収益改善に向けてビジネスプランを見直そうとしたのですが、補助金の縛りから思うように計画が変更できないそうです。支援されているような、足を引っ張られているような……。6次産業化は起業と同じです。ベンチャーは当初想定したとおりにならないのが常ですので、機動的な修正が難しい「行政の硬直性」は、事業側にとっては命取りになりかねません。

法制度の面でも壁があります。「農地法」という法律がありまして、農地の転用に厳しい制限をかけています。畑の一部にレストランや野菜加工場を建設するなんて、ほとんど許可が下りません。畑に接した自宅を改装するという手段もありますが、お客様用の駐車場はどのように用意するのでしょうか。

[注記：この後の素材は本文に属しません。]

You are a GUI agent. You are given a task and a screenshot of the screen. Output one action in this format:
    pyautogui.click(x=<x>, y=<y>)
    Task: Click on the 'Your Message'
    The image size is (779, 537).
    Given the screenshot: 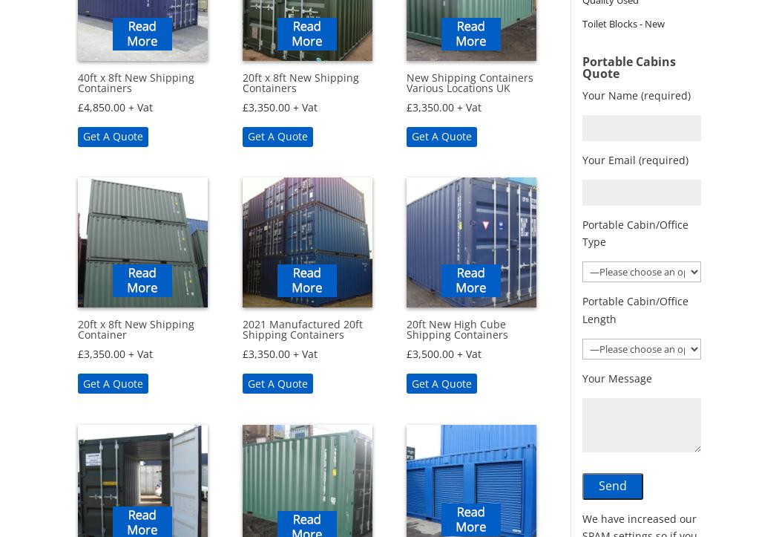 What is the action you would take?
    pyautogui.click(x=616, y=376)
    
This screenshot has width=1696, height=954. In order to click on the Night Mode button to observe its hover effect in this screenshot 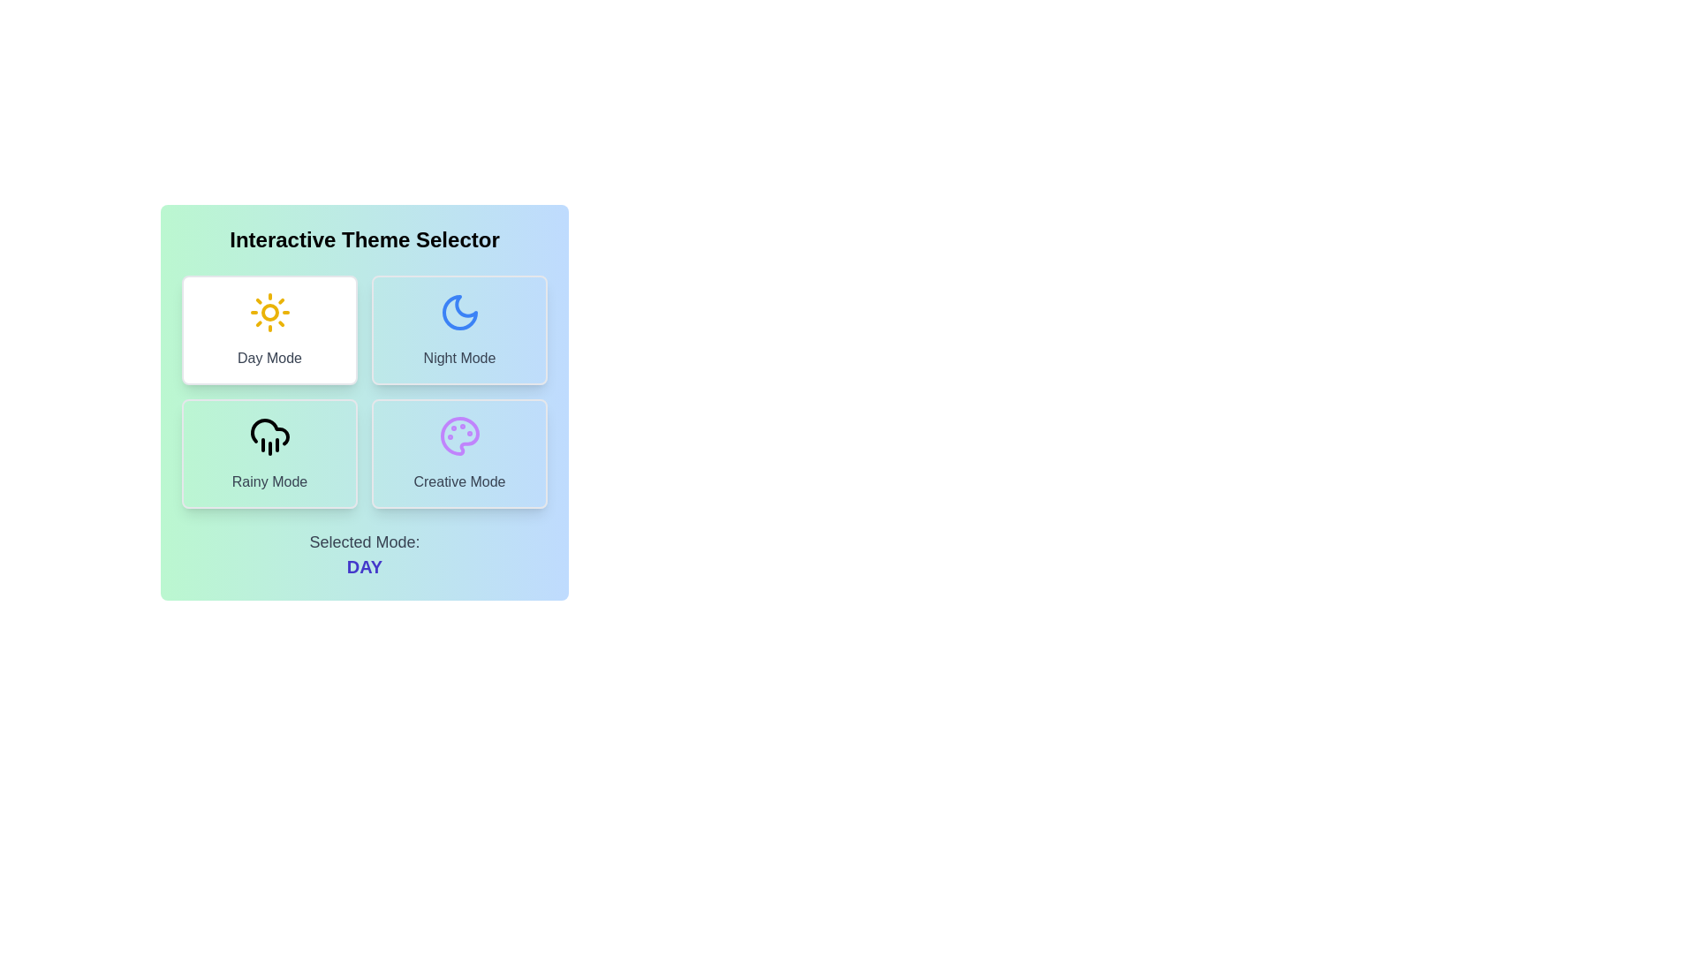, I will do `click(459, 330)`.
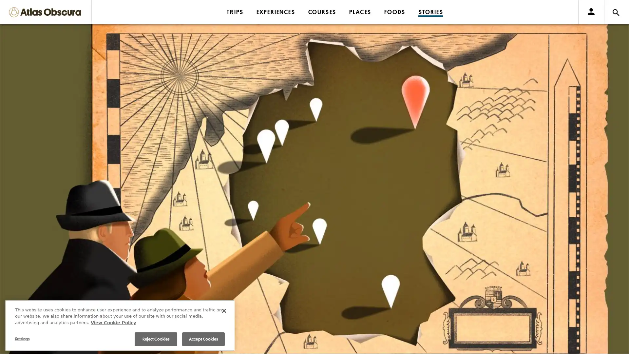 This screenshot has width=629, height=354. What do you see at coordinates (155, 338) in the screenshot?
I see `Reject Cookies` at bounding box center [155, 338].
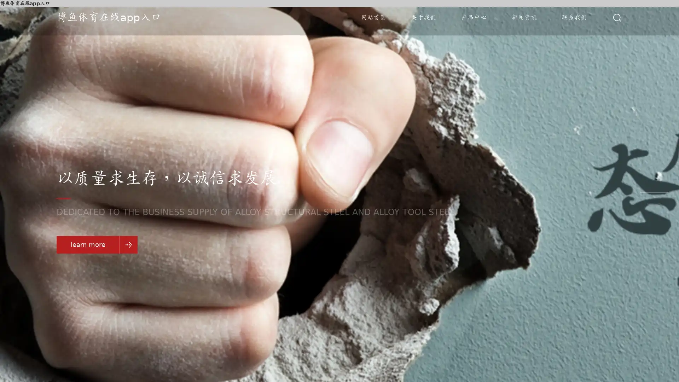 This screenshot has height=382, width=679. What do you see at coordinates (653, 192) in the screenshot?
I see `Go to slide 1` at bounding box center [653, 192].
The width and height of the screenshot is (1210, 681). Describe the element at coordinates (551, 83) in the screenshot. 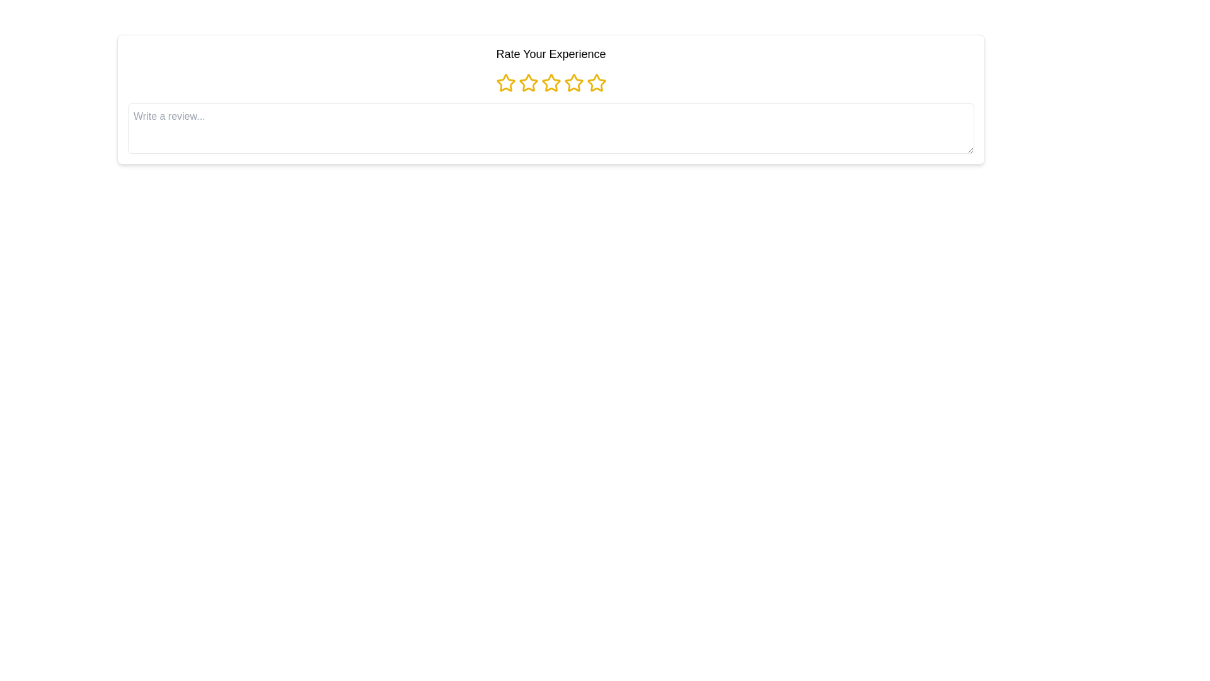

I see `the third star button in the rating feature labeled 'Rate Your Experience'` at that location.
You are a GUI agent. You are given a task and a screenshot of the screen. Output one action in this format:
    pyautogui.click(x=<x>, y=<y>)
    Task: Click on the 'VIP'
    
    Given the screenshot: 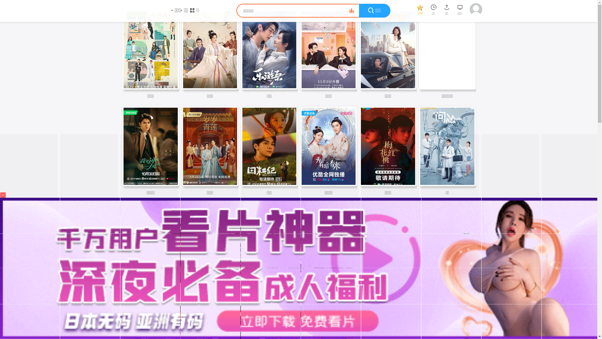 What is the action you would take?
    pyautogui.click(x=420, y=11)
    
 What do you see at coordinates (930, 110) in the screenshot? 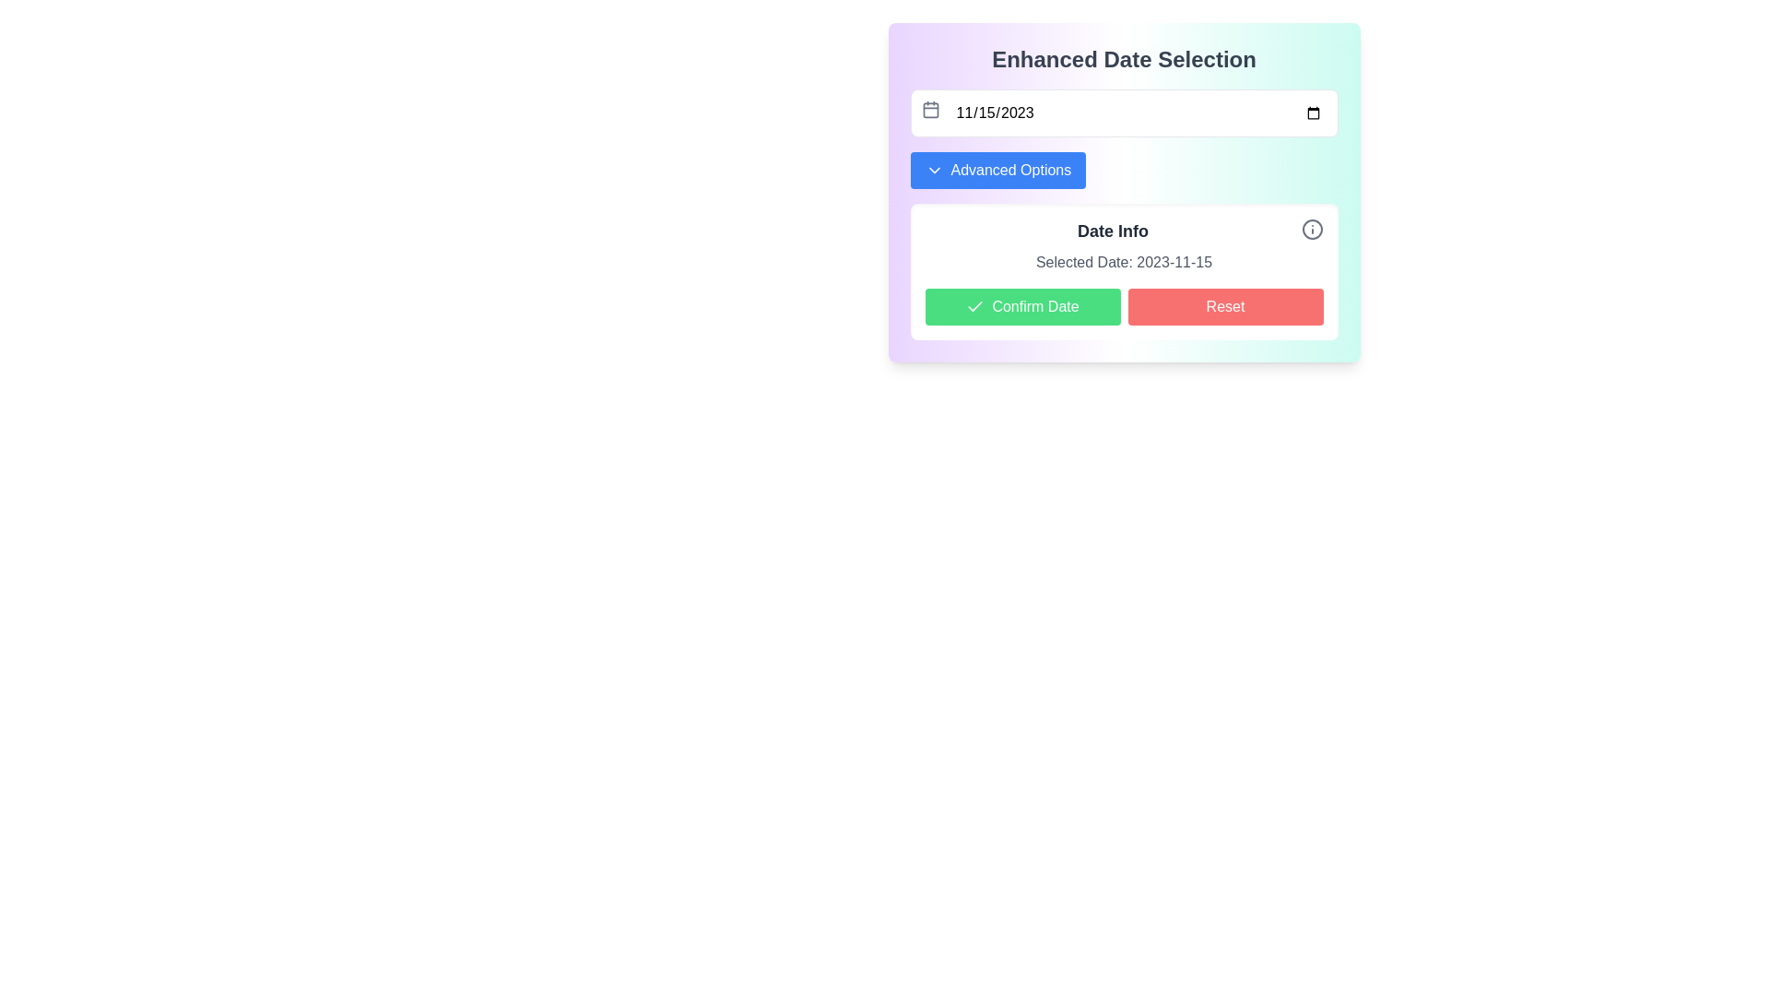
I see `the calendar icon located to the left of the date input field` at bounding box center [930, 110].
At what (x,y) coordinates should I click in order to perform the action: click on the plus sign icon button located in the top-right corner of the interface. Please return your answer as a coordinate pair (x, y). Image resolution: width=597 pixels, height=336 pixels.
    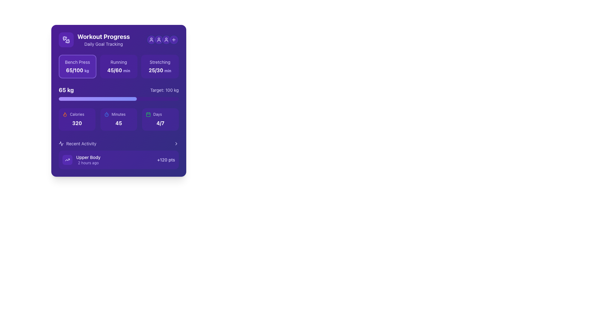
    Looking at the image, I should click on (174, 40).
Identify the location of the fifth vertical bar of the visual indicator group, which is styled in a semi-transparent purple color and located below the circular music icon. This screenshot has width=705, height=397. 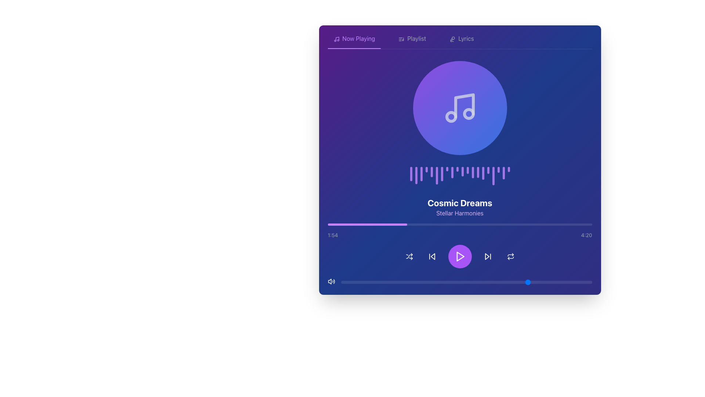
(431, 171).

つまり、田畑とは別に広い土地をお持ちでないのなら、6次産業化はまず無理です。

規制をクリアし初期投資のかなりの部分を補助金で賄うとしても、「レストランでもやってみるか」という気持ちでは成功しないと思います。本気で取り組んでいらっしゃる方、地元の農業の活性化に熱意を燃やす行政の方を何人も知っていますが、「うまくいっているなあ」と感じる6次産業化の事例に私は出会ったことがありません。

逆の話も成立します。流通業など第3次産業の方が「農業でもやってみるか」という気持ちで第1次産業に参入しても、やっぱりうまくいきません。兼業ではなく起業として取り組んで、初めて成功するようです。